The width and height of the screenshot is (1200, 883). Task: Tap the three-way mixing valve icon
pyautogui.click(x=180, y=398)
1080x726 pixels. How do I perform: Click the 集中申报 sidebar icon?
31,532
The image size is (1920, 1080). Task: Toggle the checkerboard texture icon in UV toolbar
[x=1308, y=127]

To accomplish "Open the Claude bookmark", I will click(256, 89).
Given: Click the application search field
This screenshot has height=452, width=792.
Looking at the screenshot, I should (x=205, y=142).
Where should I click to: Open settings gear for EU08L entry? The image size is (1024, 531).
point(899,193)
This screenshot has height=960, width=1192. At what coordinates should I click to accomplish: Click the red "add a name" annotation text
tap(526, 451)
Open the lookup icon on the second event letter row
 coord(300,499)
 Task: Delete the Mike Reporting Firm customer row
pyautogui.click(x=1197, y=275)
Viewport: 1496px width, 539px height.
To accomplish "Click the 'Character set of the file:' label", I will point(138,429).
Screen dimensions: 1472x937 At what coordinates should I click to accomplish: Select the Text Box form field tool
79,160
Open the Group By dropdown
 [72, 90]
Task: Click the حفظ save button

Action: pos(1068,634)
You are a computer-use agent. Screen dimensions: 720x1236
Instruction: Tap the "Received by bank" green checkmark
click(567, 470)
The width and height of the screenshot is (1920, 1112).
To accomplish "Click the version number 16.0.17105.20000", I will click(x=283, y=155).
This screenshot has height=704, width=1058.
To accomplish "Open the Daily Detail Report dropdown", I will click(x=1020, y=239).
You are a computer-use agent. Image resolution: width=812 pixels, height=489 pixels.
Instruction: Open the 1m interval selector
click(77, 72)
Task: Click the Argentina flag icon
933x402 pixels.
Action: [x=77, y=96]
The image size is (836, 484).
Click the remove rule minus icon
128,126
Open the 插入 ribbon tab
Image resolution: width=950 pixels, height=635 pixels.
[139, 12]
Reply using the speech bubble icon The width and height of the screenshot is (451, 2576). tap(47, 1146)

- - - -

**Work to complete:**
All lines carrying the word "will" must be copied from the data above.

**Task solution:**
To accomplish "Open the Claude bookmark", I will click(256, 89).
To accomplish "Click the 'Character set of the file:' label", I will point(138,429).
To accomplish "Click the version number 16.0.17105.20000", I will click(x=283, y=155).
To accomplish "Open the Daily Detail Report dropdown", I will click(x=1020, y=239).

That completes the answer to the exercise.